§ **Job item**: Recast the data between the line holding "has height=1240, width=1694." and the line holding "coordinates (905, 100).", inclusive, as a numbered list with blank lines left out. Leave the pictures out of the answer.

§ **Record extracts**:
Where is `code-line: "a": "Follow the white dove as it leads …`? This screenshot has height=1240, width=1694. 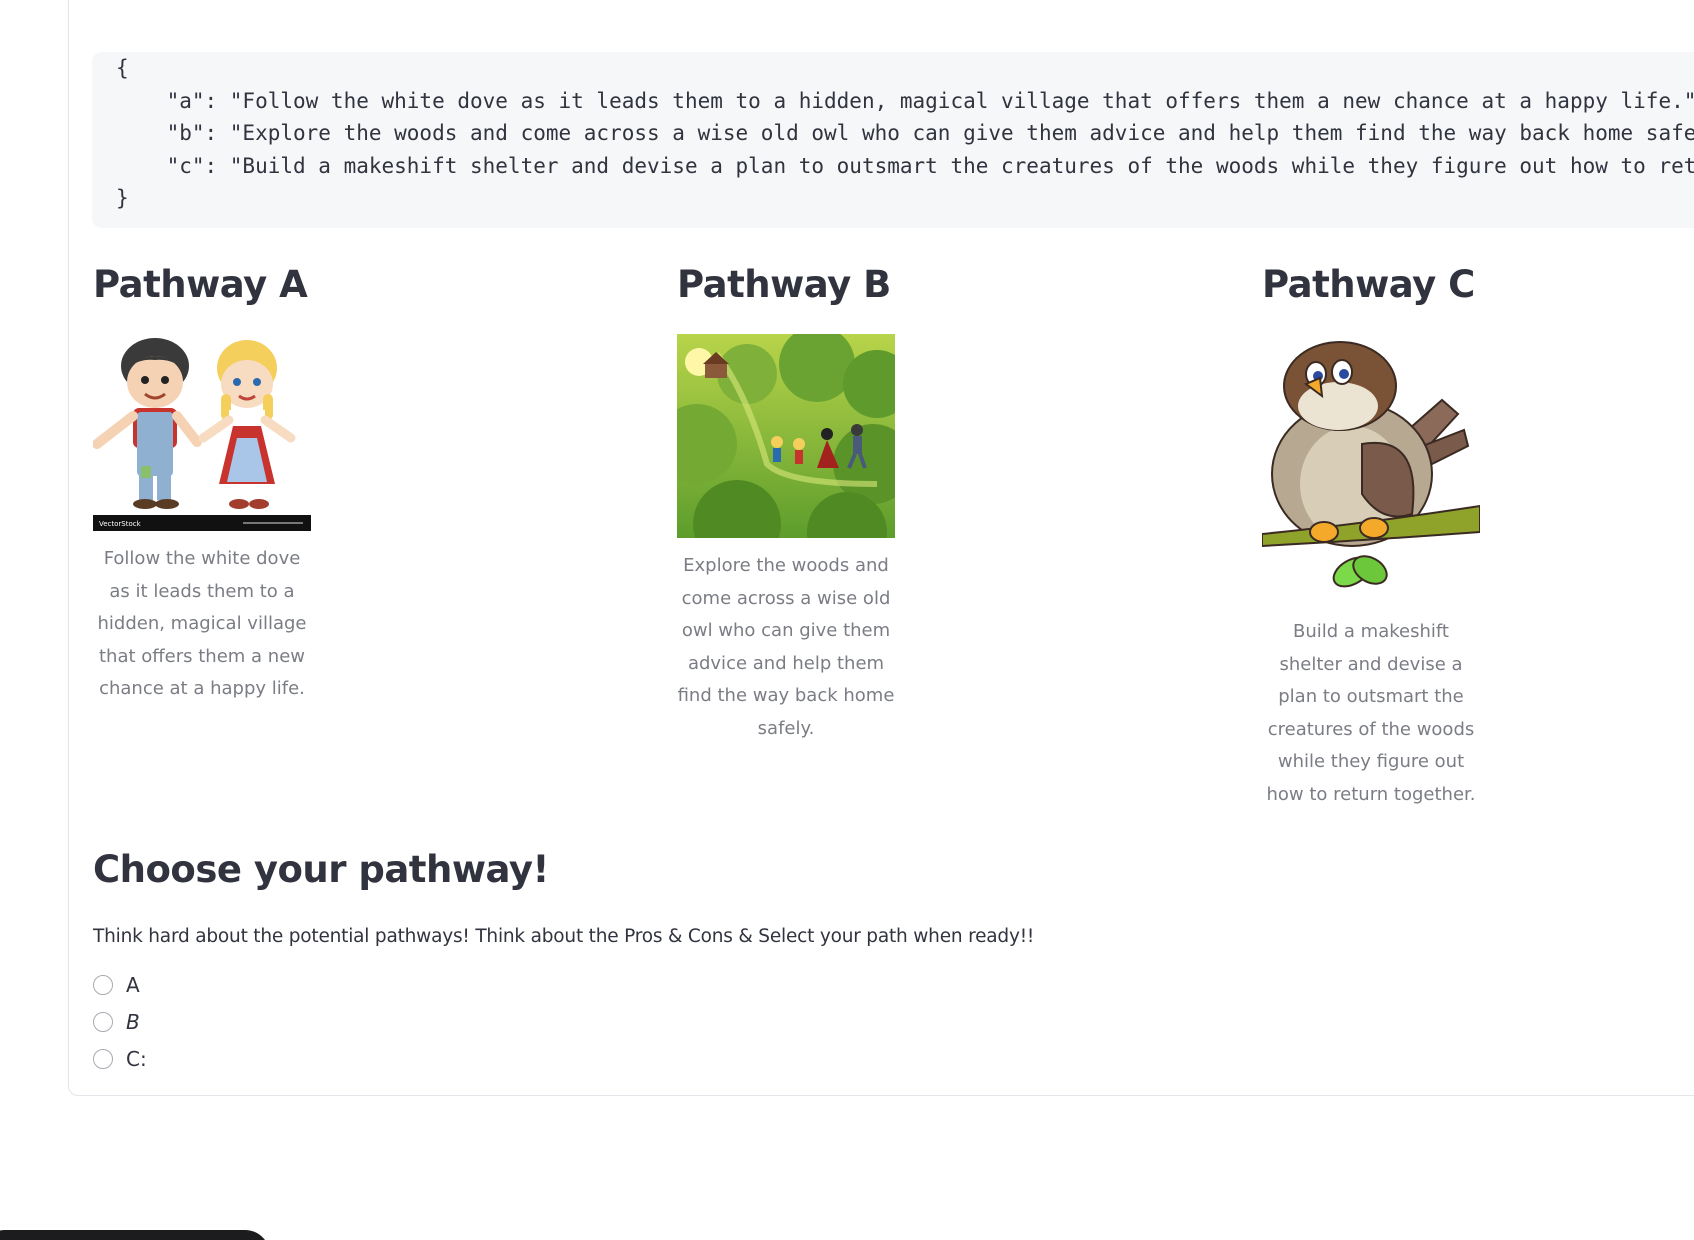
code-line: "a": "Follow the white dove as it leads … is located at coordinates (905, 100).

==

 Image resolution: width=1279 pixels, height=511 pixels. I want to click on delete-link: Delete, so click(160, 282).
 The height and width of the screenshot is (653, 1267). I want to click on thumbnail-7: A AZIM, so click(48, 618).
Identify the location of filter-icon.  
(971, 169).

* * *

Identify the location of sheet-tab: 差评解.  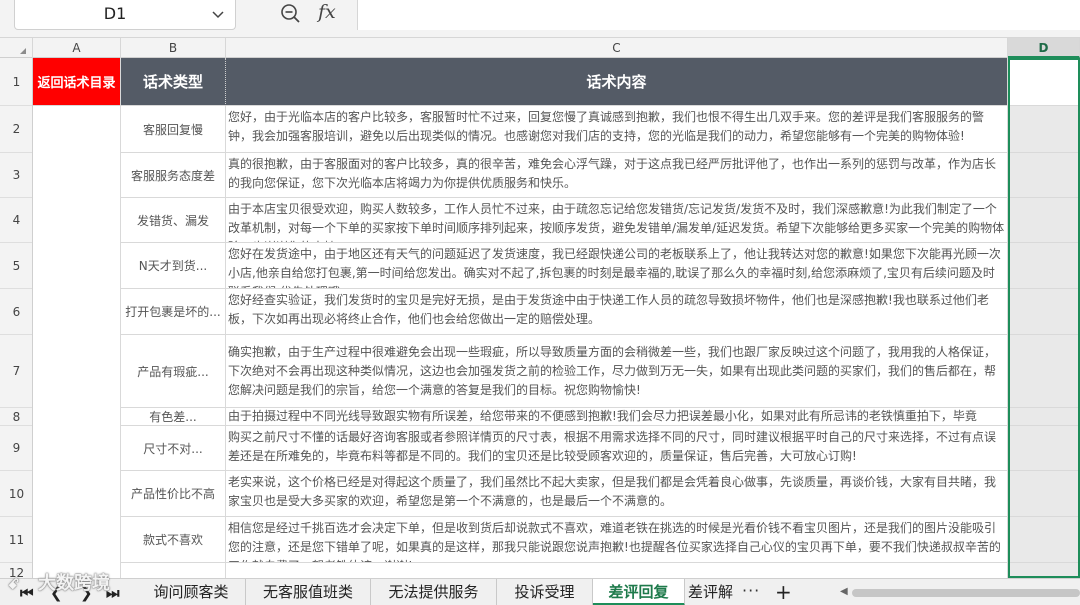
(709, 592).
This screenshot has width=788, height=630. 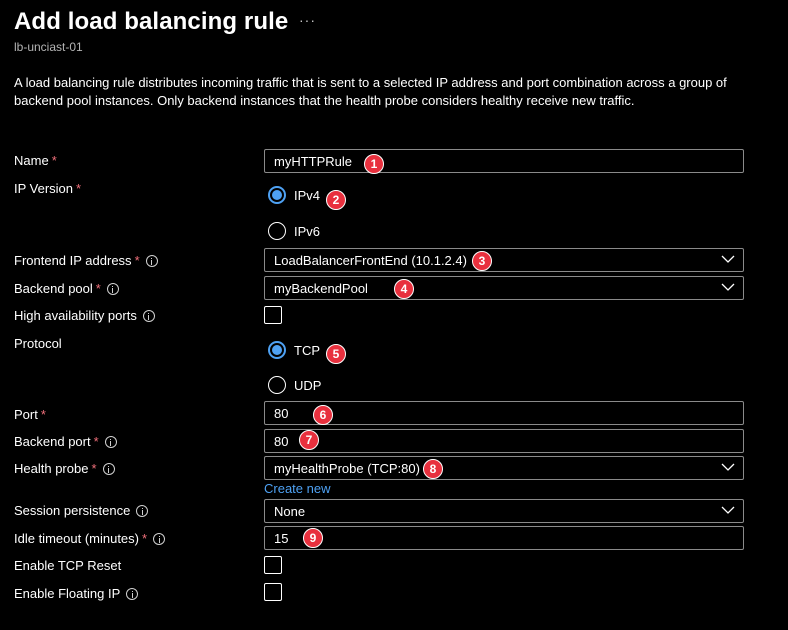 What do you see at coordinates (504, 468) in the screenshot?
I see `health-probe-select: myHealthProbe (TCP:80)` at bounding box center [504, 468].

§ **Task response**:
1. Where is `code-line: "a": "Follow the white dove as it leads …`? This screenshot has height=1240, width=1694. 
2. code-line: "a": "Follow the white dove as it leads … is located at coordinates (905, 100).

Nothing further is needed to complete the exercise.